The required answer is the run of lines from the one holding "At what coordinates" to the end of the data below, copied exactly and free of pictures.
*** Opening INPUT FOR THIS TASK ***
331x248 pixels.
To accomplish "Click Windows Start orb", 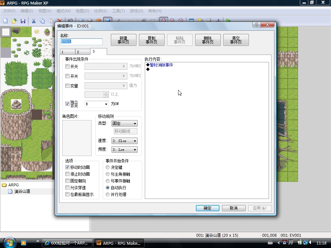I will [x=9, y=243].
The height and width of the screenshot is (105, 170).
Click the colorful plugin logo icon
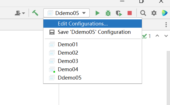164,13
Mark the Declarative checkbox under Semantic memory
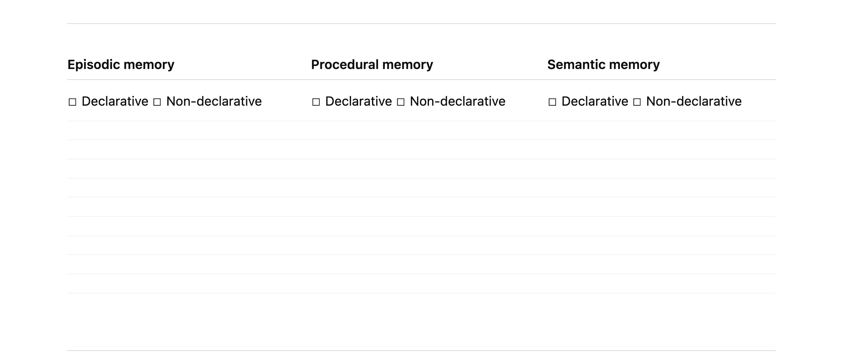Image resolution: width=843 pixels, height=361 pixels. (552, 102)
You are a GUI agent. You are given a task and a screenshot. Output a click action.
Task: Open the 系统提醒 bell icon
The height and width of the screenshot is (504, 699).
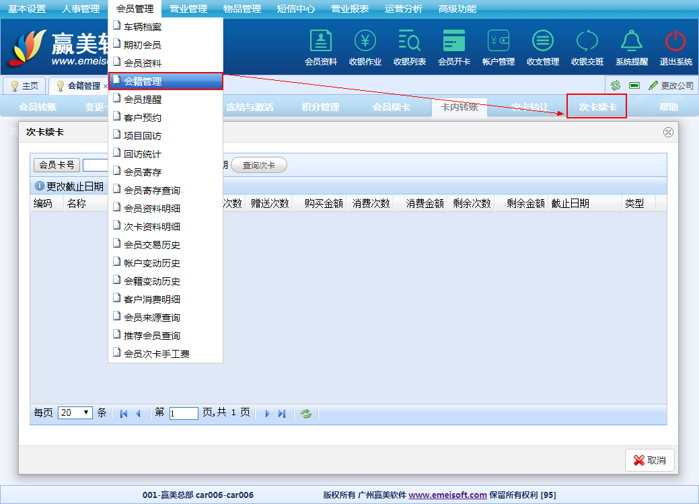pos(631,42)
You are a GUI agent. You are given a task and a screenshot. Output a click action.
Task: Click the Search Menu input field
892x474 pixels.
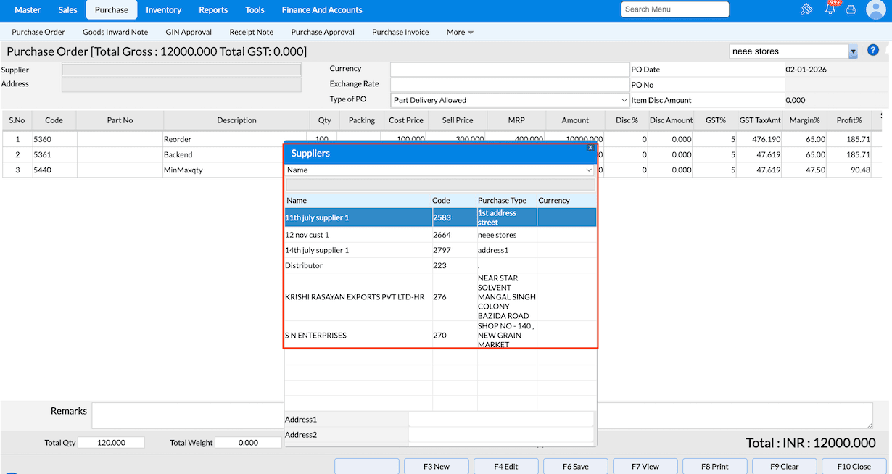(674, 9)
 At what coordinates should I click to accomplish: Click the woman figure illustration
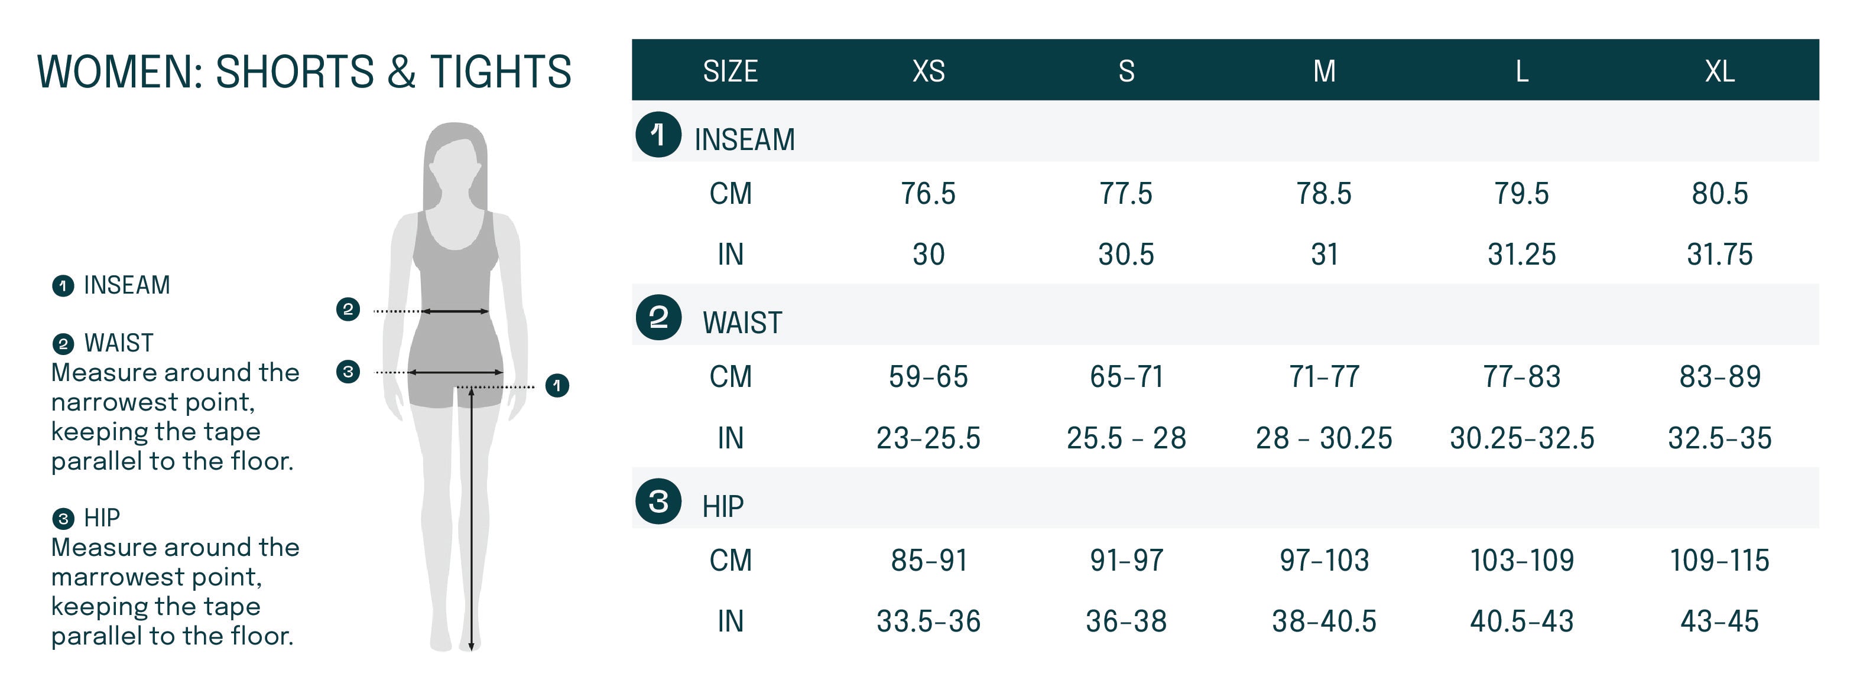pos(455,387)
*** Closing INPUT FOR THIS TASK ***
*PROBLEM SOLUTION*.
 At what coordinates should I click to accomplish: Click the woman figure illustration
pos(455,387)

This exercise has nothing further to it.